_ASSIGNMENT_:
Format the lines from the one containing "At what (x,y)" through the one containing "Looking at the" as a JSON list of strings, one string per line, omitting blank lines. Leave the pictures out of the answer.

Top of RECORDS SHOWN

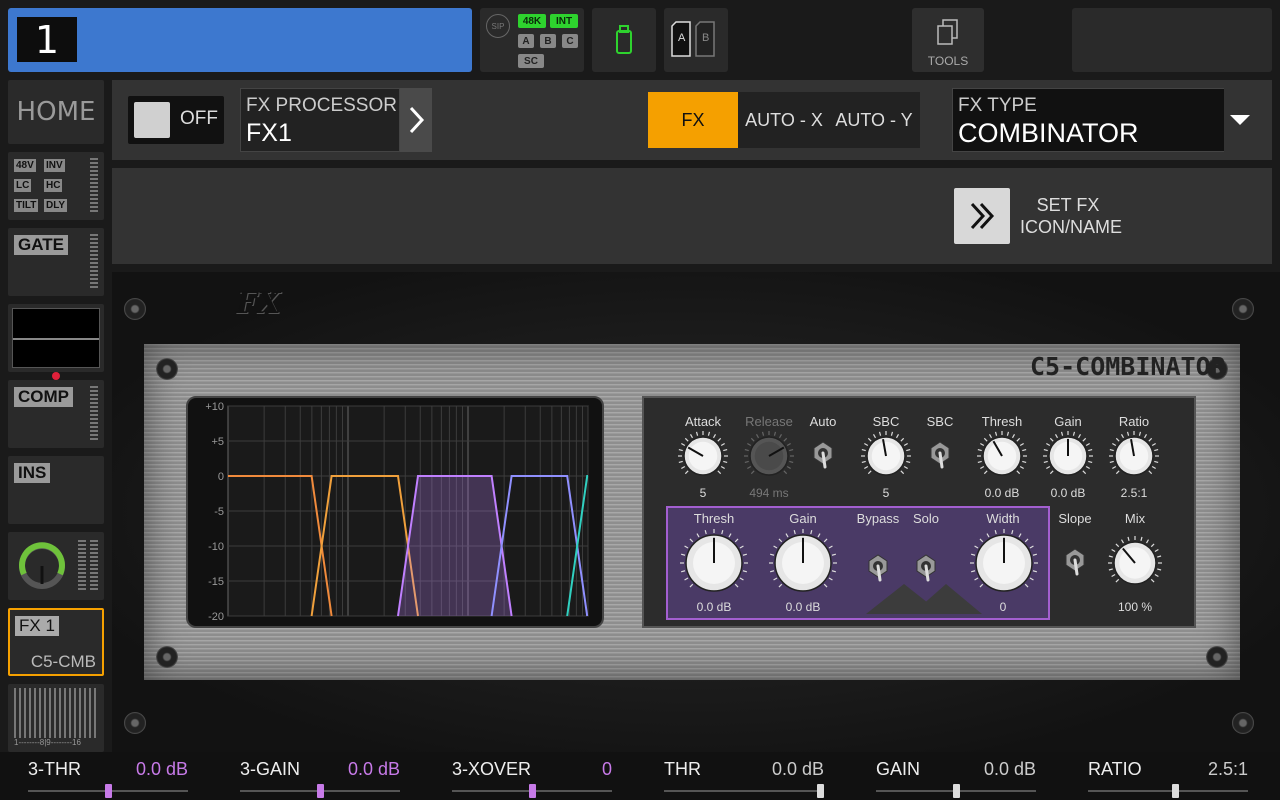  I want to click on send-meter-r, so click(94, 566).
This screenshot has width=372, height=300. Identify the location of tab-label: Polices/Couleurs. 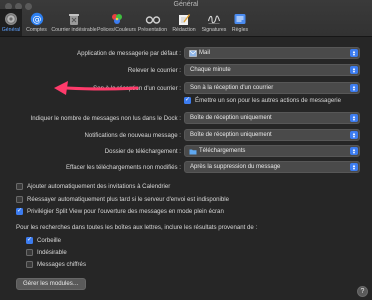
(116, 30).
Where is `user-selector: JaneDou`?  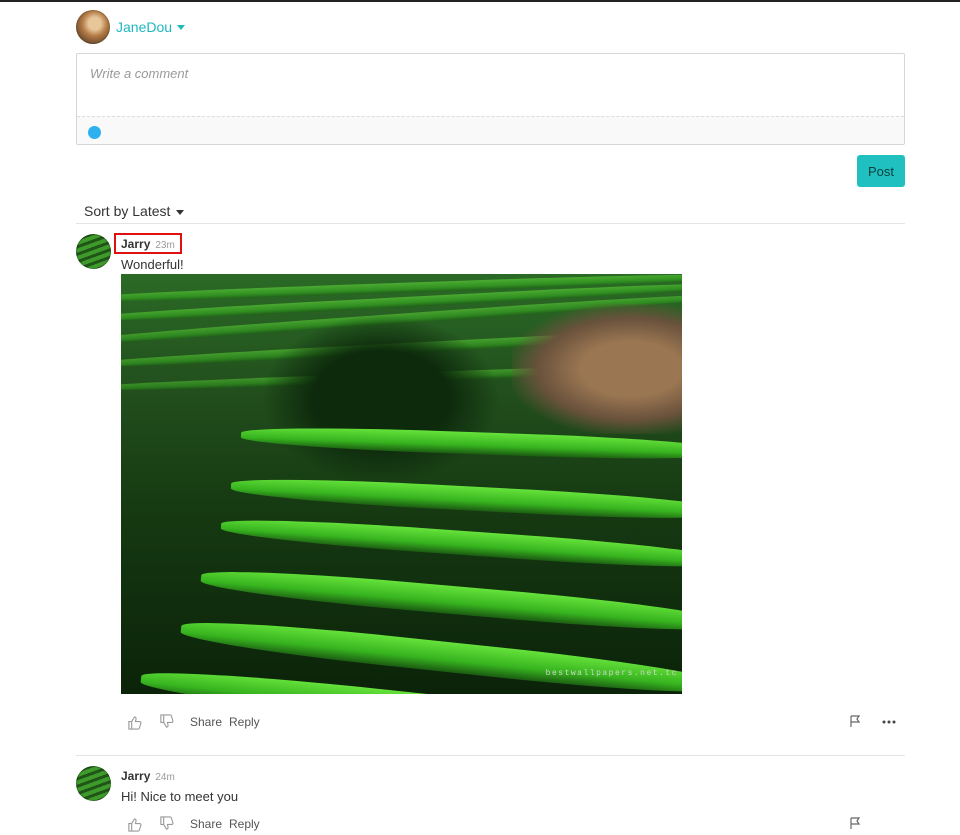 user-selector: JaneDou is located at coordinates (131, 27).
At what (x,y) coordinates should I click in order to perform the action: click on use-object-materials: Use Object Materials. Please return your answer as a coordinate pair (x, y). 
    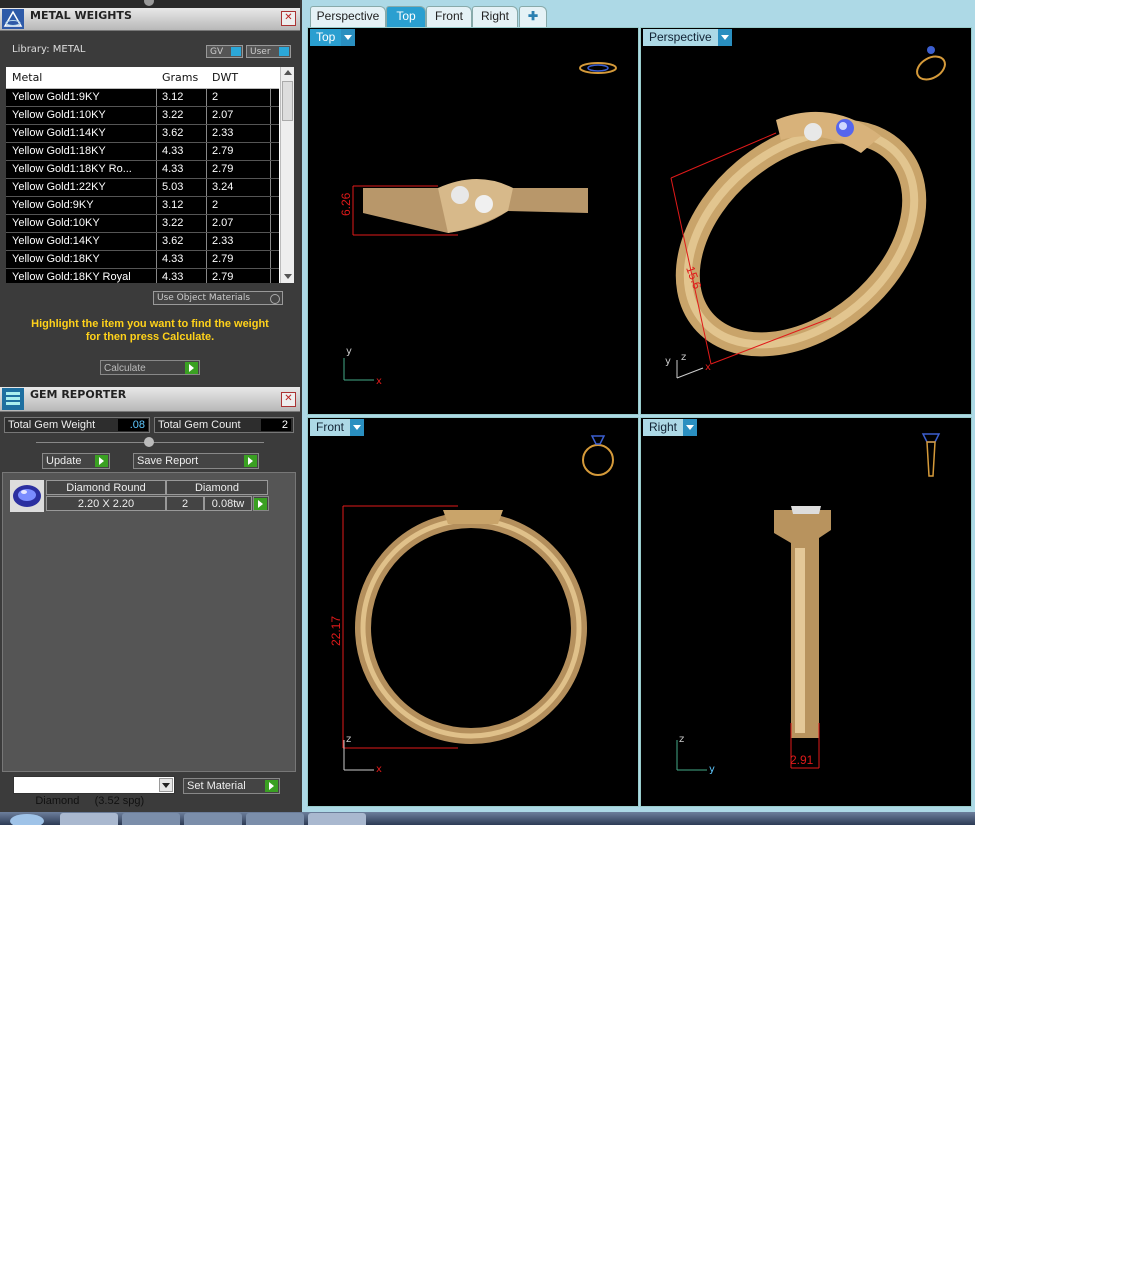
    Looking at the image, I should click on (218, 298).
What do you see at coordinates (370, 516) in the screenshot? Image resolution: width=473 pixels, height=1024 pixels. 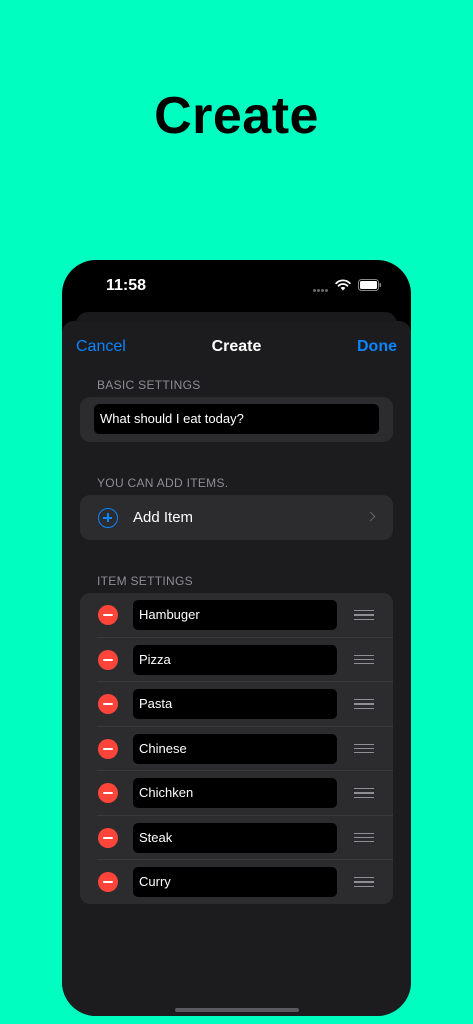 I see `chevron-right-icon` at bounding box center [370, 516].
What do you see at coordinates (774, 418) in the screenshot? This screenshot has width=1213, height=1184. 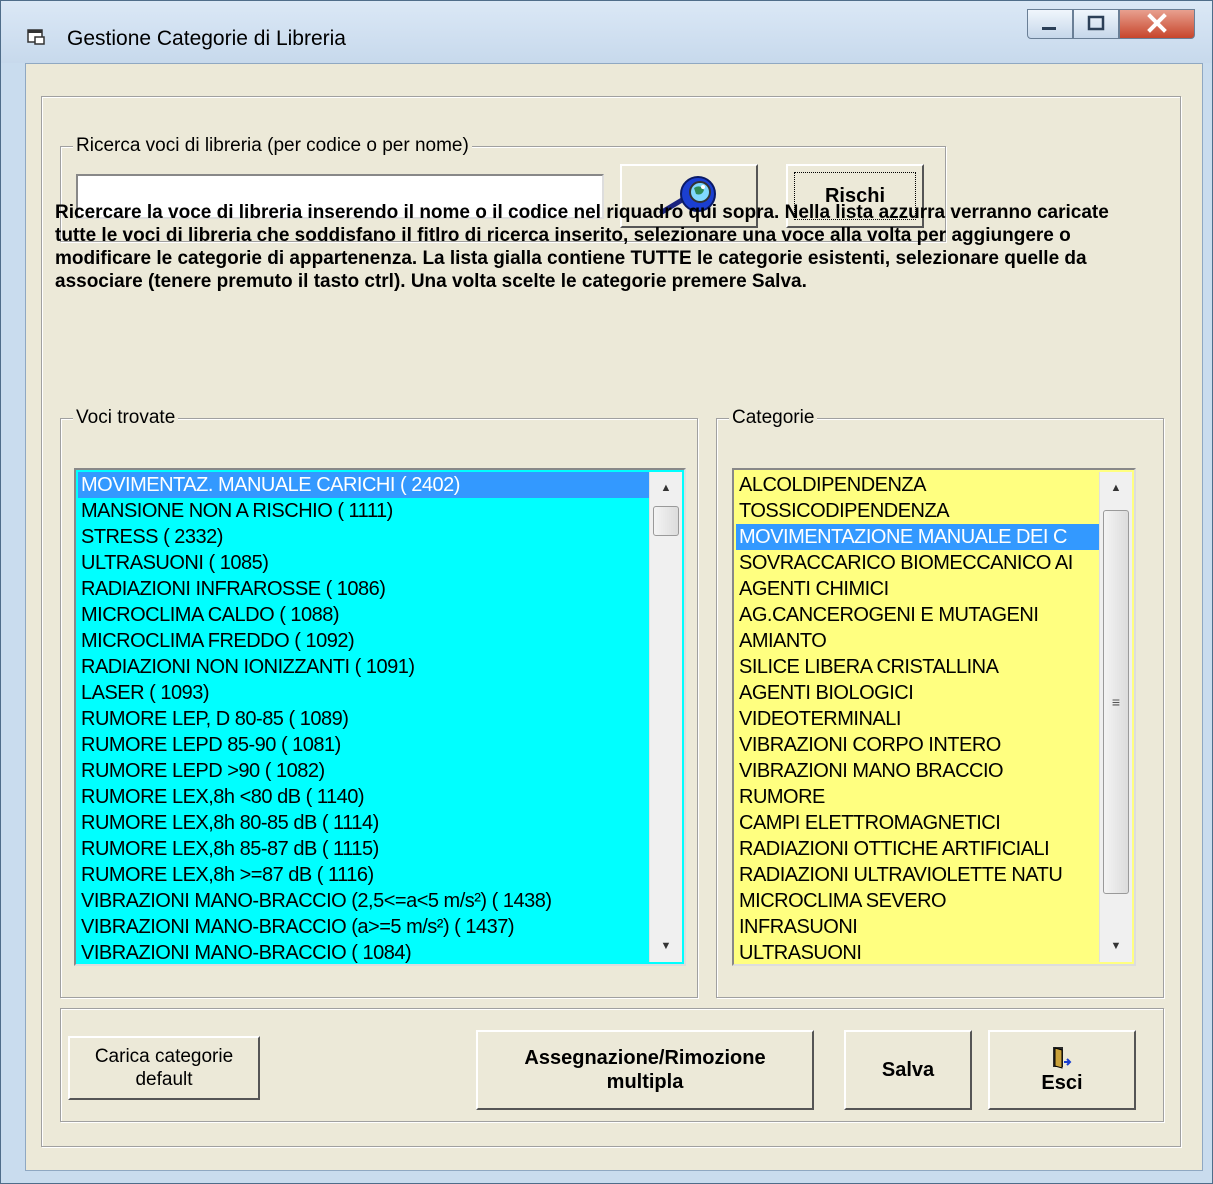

Bottom of RECORDS SHOWN

_WORKED SOLUTION_:
[
  "At what (x,y) coordinates should I click in order to perform the action: click on use-object-materials: Use Object Materials. Please return your answer as a coordinate pair (x, y). ",
  "    Looking at the image, I should click on (218, 298)."
]